Until recently, astronomy was probably the only science still carried out by amateurs as well as professionals. Amateur astronomers do useful stuff like monitor the changes in light from variable stars. They also search the sky for supernovae (exploding stars), and other rare phenomena. They’re in a good position to do so, as they tend to have more access to telescopes (albeit much smaller telescopes than the ones professionals use).
But amateur astronomy is different to that done by professionals. Amateur astronomers have more in common with collectors of butterflies or fossils. In any science there’s a need to collect, classify, and categorise. Before you can explain different phenomena you need to have detailed descriptions of them, know how common they are and where they occur. Is a big red star a different type of star than a small white one? Or just the same type at a different stage of its life?
Amateurs document and describe what they find, but they’re less likely to investigate the underlying physics and provide explanations of what they see. Theirs is a more passive activity than professional astronomy. Perhaps it’s also more visually aesthetic because they spend more time actually looking at the sky.

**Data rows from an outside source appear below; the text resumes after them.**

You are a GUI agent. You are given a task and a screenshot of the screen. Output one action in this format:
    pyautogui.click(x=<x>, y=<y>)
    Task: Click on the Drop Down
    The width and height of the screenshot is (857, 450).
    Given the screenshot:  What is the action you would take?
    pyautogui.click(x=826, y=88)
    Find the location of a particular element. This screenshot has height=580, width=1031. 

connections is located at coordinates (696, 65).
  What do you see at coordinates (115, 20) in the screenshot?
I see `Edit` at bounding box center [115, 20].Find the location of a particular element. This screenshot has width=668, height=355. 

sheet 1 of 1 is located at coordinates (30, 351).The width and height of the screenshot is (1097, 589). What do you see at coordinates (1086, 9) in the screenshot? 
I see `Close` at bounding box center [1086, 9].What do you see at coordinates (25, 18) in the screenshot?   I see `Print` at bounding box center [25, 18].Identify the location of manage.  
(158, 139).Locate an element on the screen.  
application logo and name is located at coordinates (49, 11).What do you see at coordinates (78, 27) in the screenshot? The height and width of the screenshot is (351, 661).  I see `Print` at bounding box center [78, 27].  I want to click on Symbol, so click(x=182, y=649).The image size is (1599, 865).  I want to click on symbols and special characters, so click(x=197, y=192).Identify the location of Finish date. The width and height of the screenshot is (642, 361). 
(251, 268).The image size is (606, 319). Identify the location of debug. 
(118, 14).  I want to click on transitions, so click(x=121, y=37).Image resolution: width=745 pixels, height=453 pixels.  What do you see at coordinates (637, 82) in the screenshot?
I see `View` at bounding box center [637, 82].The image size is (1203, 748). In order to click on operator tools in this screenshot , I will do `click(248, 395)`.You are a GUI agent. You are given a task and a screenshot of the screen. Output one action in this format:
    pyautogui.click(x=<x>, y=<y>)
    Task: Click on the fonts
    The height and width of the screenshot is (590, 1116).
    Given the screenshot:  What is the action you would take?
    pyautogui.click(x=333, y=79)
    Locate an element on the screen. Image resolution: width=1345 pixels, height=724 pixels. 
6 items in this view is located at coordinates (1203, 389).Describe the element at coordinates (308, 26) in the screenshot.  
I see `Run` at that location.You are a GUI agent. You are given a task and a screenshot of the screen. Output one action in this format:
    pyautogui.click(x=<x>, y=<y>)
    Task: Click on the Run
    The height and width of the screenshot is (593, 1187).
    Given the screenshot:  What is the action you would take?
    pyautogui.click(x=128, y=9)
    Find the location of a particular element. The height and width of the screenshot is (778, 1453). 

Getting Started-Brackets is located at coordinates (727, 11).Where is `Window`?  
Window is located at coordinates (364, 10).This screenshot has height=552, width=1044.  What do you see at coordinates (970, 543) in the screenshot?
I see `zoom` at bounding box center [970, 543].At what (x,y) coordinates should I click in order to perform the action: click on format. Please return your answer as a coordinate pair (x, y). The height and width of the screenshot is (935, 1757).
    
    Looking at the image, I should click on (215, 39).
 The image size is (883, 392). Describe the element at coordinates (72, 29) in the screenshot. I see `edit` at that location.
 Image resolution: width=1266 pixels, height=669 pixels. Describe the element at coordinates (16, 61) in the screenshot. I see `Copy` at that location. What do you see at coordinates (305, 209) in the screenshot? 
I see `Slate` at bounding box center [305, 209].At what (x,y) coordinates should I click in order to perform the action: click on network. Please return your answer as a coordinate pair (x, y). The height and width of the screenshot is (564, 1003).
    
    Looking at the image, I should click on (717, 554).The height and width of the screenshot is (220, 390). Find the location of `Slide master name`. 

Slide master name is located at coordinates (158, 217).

Now, the edges are being blurred between amateur and professional astronomy as amateurs are able to get access to facilities like the 2 metre robotic Liverpool Telescope. Will this change what they do?
And now astronomy is no longer the only science in which amateurs participate. There is a growing trend for DIY biology, done by amateurs in their kitchens. This is seen by its practitioners as challenging the hegemony of ‘big science’ and making it more democratic so that genetically modified organisms aren’t just created for the purposes of making profit. This sort of amateur science is much more of a challenge to professionals than amateur astronomy. DIY biologists are doing what professionals are doing, just on a smaller scale, and the professional way of ensuring that scientific results meet a commonly agreed standard is through peer review. Will the DIYers bother with that? Perhapd they won’t need to, if they’re not applying for jobs or grants…
Of course, the blurring between amateur and professional activities happens because people get access to technology and information. Writers now publish on the internet. It may not be ‘professional’ and it may not make them any money, but it disseminates their work. But we still crave the kudos that comes from getting our work published in more traditional ways. Do we want this just because it’s so difficult to get?